Operator: Our last question comes from the line of David Strauss of Wells Fargo.

David Strauss: Following up there on Ken's question. Maybe could you specifically address the state of negotiations with Airbus and what they're desiring to get in terms of engines from you? And then secondly, if you can maybe just talk about the interior side of the business at Collins, where that is now in terms of being able to handle the -- what looks like a coming widebody ramp?

Christopher Calio: Yes. Thanks, David. On your first question, as Neil said, we're going to continue to see OE deliveries step up throughout the year. And when we get to the end and execute on that plan, it's going to be a record number of GTF engines that we've delivered and that delivery share is going to remain above the program share.

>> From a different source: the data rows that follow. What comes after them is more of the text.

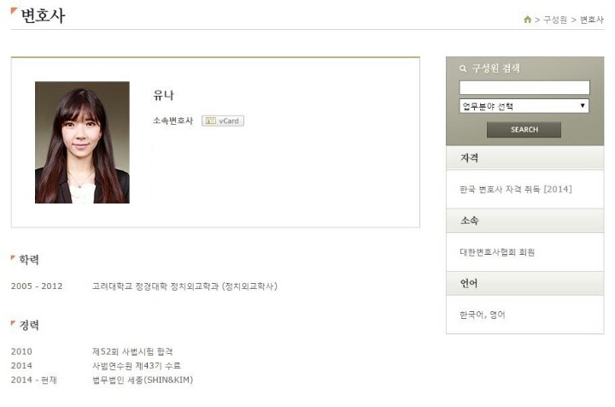Screen dimensions: 615x407
Task: Open 구성원 breadcrumb link
Action: coord(555,20)
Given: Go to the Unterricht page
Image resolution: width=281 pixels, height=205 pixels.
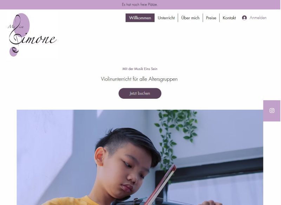Looking at the screenshot, I should click(166, 18).
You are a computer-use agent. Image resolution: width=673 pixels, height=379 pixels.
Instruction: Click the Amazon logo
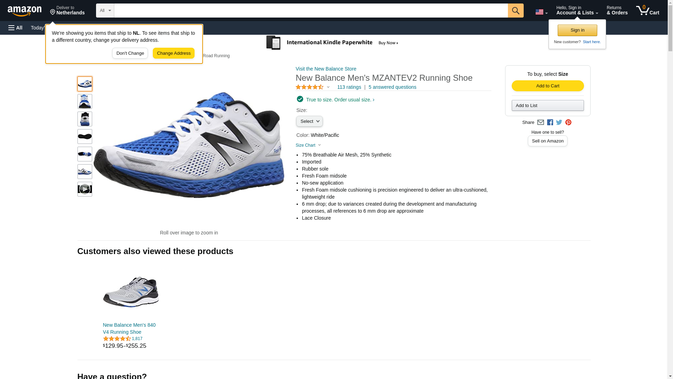tap(25, 11)
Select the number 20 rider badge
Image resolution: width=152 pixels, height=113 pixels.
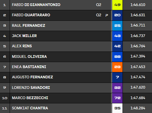click(x=117, y=15)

So continue to be pleased about that. In terms of the discussions with Airbus, those are always ongoing. And we're always talking with them about what's going on industrially, what's going on from a supply chain perspective and balancing, of course, the needs of the GTF fleet health and our mutual customers.

And so those conversations will continue to go on. I will tell you that our focus is on making sure that we are investing for the growth we see both on the OE and the MRO side. On the MRO side, you heard us talk about some of those investments that we've made in Singapore that we're going to then translate into other parts of our network. We're going to be adding a forging press in our Columbus, Georgia facility. We're going to be adding a new tower for powder production at our HMI facility in New York. You heard Neil talk about the turbine airfoil ramp-up at Asheville.

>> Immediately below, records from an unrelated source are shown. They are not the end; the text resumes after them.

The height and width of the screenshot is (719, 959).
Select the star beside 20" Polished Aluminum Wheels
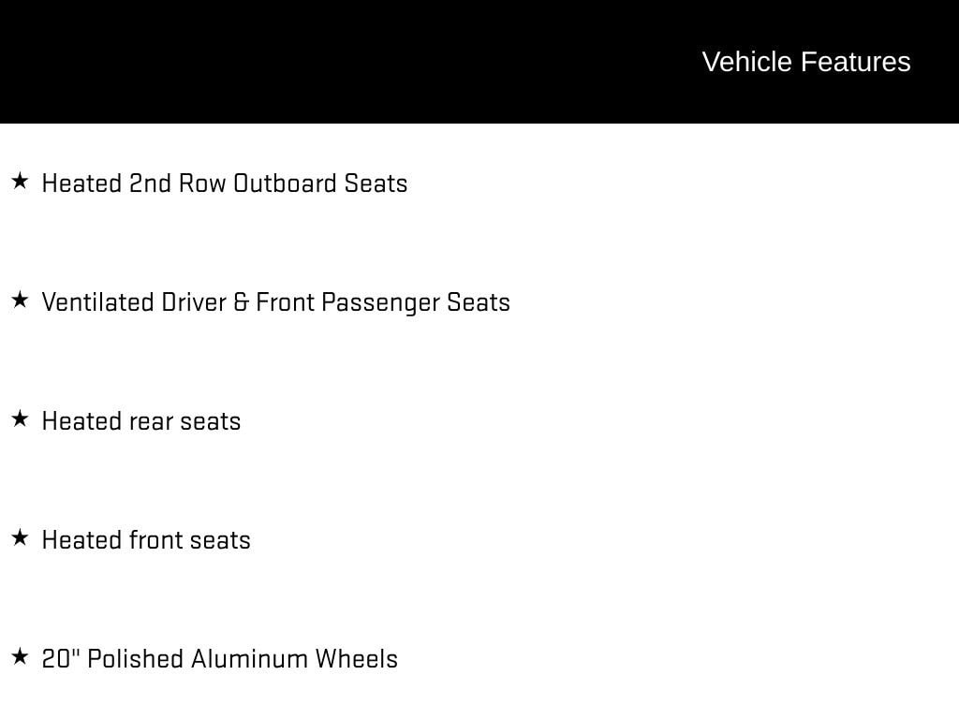(x=20, y=656)
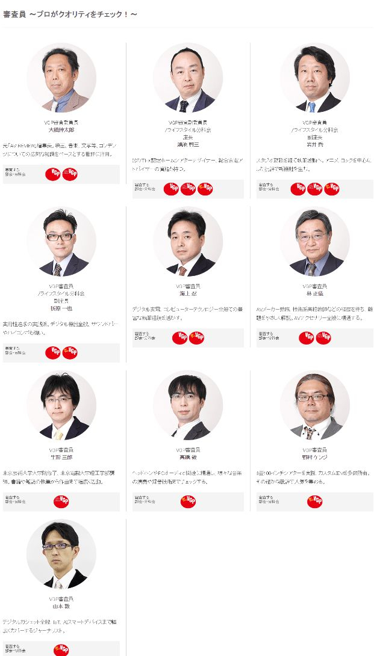
Task: Click the first VGP badge under 折原一也
Action: click(53, 353)
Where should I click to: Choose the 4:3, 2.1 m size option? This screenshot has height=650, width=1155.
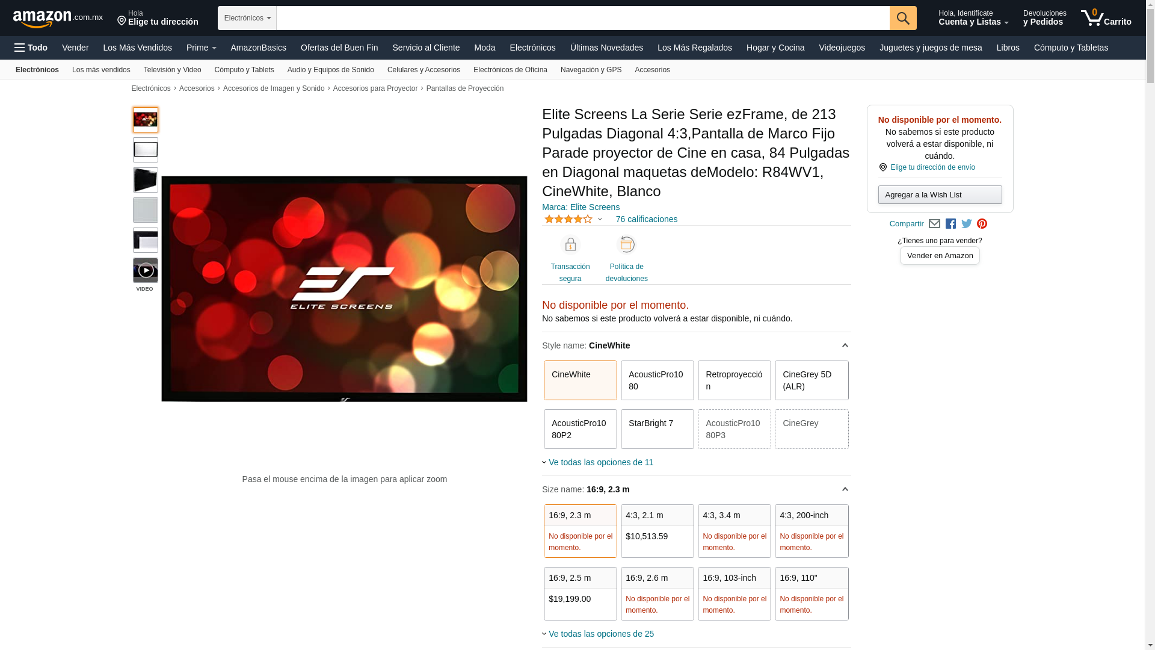point(657,531)
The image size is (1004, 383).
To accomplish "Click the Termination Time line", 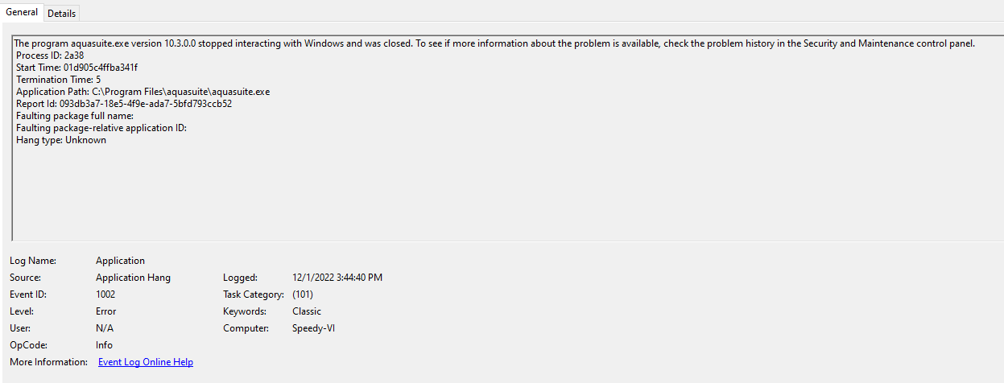I will click(58, 80).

These are all investments that we're making because we continue to see the demand both on the OE and MRO side. And again, the relationship with Airbus is an important one for us. It's one that we, of course, greatly value. And it's one that has spanned decades. And it will continue to span decades. And we will continue to work through our issues, as we always do, in a constructive and transparent manner. And I have no doubt that we'll ultimately get there to where we need to be on volumes going forward.

Neil Mitchill: And maybe just a comment on interiors. Had a good quarter. Sales were up double digits, so call it, low teens, if you will, in the first quarter. We're continuing to work through a couple of certification requirements on a handful of bespoke programs. But business has a good trajectory. We're expecting solid growth for the full year, and pretty good line of sight to mods and upgrades for the remainder of the year. So feeling good about that today. Thank you for the question.

Operator: Thank you. With that, I will now turn the call back over to Nathan Ware.

Nathan Ware: All right. Thanks, Latif. That concludes today's call. As always, the Investor Relations team will be available for follow-up questions. So thank you all for joining us, and have a good day.

Operator: This now concludes today's conference. You may now disconnect.